CL: Não, eu julgo que não. Só o facto de pronunciarmos estes nomes destes países já dá para perceber [o problema]. As autoridades moçambicanas sabiam muito bem em que companhia iriam ficar [na "lista negra"] se a União Europeia tomasse esta decisão. Agora, poderá haver mais países? Pode. Mas a verdade é que [estão nesta lista] precisamente porque não foram capazes de clarificar as operações pouco claras em que estão envolvidos, nomeadamente branqueamento de capitais e muito mais. Isso não quer dizer que não se resolva. Agora, é mau, porque, quando se vai parar a estas listas, toda a comunidade internacional olha para os países em causa e diz que não pode fazer certos negócios com aquele país, pois corre um risco muito grande de ser associada à lavagem de dinheiro.

DW África: Há vozes críticas que dizem que isto terá sido uma decisão política por parte da União Europeia, porque Moçambique depende muito das dádivas financeiras para o seu Orçamento do Estado. Concorda?

CL: Não. Acho que não é isso. Eu conheço muito bem Moçambique e, quando lá vou, digo muitas vezes que devia servir de vergonha não conseguir ter verbas suficientes para financiar o seu Orçamento de Estado e ter de depender das dádivas estrangeiras. Eu digo isto muitas vezes. Não há mal que o país, a certa altura, caia nessa situação, mas é mau quando não desenvolve políticas suficientes ou adequadas para poder escapar a esta situação.

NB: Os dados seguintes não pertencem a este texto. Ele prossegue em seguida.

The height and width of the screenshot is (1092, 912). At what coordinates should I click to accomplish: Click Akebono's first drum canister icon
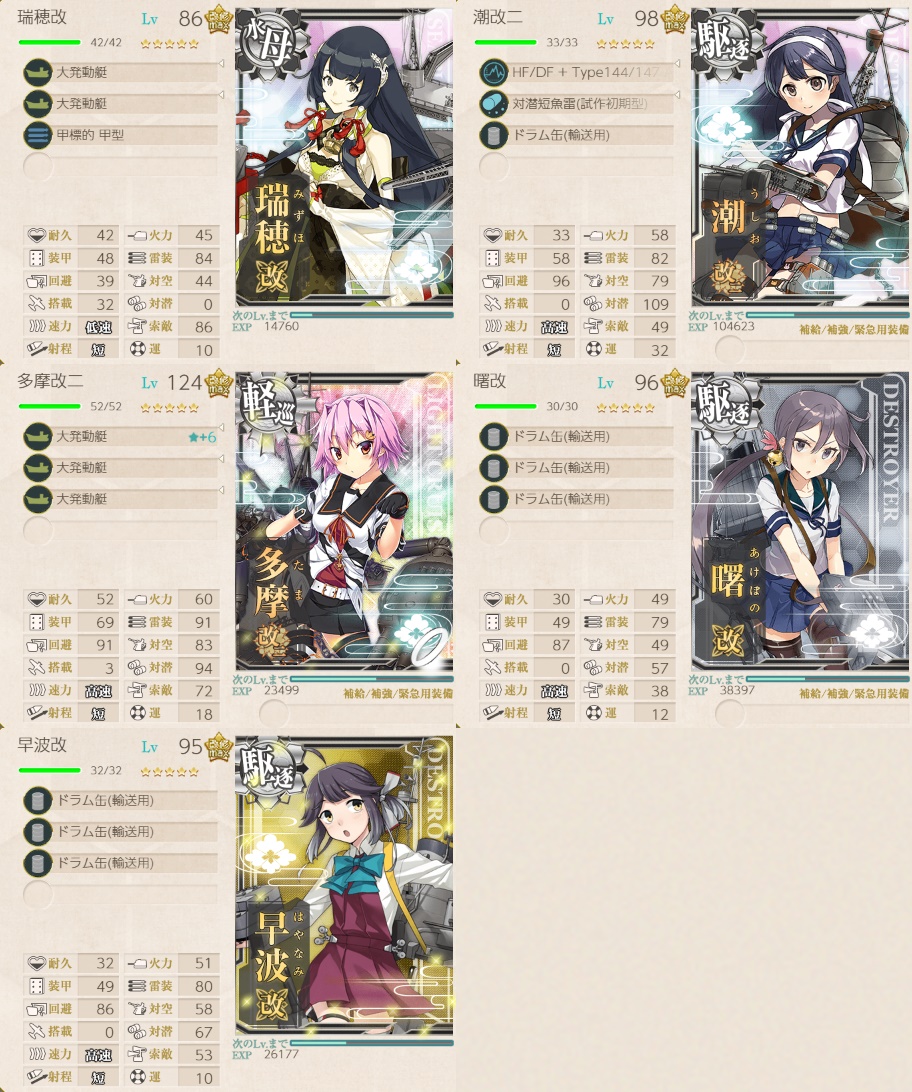(494, 437)
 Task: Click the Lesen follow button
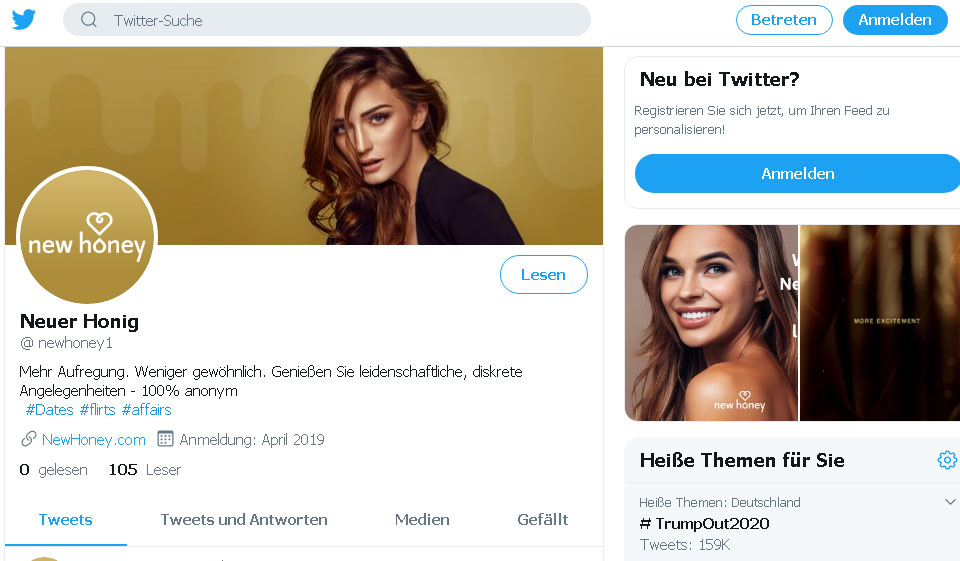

DW África: A União Europeia é uma instância com legitimidade para apontar o dedo a países como Moçambique, uma vez que a União Europeia também tem países com quadros regulatórios deficientes: Malta, Chipre, Holanda, Portugal, a própria Alemanha é criticada por lavar dinheiro da 'Ndrangheta e Camorra. Portanto, a União Europeia tem essa legitimidade?

CL: Não se deve confundir as coisas. Uma coisa são espaços na União Europeia onde existem determinados regimes fiscais mais favoráveis, como o que acontece com Portugal ou Luxemburgo e Liechtenstein, por exemplo. Outra coisa completamente diferente é estar envolvido em operações financeiras internacionais cuja natureza se aproxima do crime.

Portanto, quando a Comissão Europeia toma uma decisão destas tem a legitimidade para a tomar por uma razão muito simples: se a Comissão Europeia se dirige a Portugal e diz que é preciso corrigir um certo aspeto do regime fiscal da Madeira, isso é corrigido. Todas estas solicitações foram feitas aos países [na "lista negra], entre os quais Moçambique, mas [não foram corrigidas], pelo menos em grau suficiente.Por isso foi sido tomada essa decisão.